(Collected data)
###

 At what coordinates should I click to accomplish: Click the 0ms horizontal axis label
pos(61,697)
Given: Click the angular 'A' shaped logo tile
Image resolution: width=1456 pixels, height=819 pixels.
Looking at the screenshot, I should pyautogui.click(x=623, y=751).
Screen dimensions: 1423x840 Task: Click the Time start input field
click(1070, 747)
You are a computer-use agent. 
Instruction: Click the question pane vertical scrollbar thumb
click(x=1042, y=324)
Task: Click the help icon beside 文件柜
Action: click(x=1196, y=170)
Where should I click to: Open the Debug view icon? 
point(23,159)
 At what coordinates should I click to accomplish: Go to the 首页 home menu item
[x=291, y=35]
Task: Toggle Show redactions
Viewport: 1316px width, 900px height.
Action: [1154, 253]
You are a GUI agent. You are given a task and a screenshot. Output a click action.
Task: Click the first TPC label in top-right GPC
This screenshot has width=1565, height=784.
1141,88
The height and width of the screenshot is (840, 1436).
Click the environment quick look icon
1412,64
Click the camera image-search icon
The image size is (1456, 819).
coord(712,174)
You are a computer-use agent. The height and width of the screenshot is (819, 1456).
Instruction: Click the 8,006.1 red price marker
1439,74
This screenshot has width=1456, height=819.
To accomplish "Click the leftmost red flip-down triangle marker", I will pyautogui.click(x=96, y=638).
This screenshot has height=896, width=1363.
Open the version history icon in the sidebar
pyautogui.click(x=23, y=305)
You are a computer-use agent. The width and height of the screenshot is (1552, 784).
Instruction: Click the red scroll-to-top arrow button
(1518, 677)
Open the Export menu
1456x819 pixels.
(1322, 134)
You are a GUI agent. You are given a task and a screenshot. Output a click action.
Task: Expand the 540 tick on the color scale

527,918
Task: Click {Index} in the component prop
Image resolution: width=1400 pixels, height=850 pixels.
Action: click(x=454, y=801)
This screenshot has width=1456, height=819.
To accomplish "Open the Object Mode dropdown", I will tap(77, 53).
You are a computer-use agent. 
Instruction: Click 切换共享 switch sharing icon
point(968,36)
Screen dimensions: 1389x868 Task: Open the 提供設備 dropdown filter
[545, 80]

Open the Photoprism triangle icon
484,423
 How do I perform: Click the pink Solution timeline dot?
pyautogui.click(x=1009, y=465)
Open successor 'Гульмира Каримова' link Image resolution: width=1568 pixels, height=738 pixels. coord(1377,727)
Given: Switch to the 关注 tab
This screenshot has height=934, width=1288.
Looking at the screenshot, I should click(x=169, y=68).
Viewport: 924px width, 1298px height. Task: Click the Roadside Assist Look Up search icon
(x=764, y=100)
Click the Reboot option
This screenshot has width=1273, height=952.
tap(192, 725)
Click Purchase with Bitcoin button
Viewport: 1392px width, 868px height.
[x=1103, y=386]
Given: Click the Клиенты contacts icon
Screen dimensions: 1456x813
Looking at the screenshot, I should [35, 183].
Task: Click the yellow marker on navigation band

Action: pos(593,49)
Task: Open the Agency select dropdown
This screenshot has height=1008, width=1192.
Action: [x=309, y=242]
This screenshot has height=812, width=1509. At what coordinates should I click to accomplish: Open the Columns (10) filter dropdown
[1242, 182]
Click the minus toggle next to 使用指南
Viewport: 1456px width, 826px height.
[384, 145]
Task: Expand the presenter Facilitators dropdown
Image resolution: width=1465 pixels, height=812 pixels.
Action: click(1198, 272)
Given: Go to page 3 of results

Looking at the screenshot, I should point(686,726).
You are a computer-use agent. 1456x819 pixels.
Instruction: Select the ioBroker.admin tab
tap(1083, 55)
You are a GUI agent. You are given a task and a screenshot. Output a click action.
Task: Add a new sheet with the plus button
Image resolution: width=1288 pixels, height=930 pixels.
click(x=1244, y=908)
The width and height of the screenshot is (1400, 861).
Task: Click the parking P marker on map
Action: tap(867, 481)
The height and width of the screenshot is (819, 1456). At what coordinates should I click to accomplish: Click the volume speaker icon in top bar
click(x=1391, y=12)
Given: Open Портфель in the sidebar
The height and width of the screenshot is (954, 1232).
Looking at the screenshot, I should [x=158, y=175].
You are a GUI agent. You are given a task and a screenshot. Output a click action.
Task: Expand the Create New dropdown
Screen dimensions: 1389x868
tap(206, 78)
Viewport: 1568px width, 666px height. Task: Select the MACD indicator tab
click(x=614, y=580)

###

Your objective
Using the data above, repeat exactly the lines that begin at the line with "Task: Expand the presenter" and end at the line with "Task: Add a new sheet with the plus button", both ends included.

Exercise response
Task: Expand the presenter Facilitators dropdown
Image resolution: width=1465 pixels, height=812 pixels.
Action: click(1198, 272)
Given: Go to page 3 of results

Looking at the screenshot, I should point(686,726).
You are a computer-use agent. 1456x819 pixels.
Instruction: Select the ioBroker.admin tab
tap(1083, 55)
You are a GUI agent. You are given a task and a screenshot. Output a click action.
Task: Add a new sheet with the plus button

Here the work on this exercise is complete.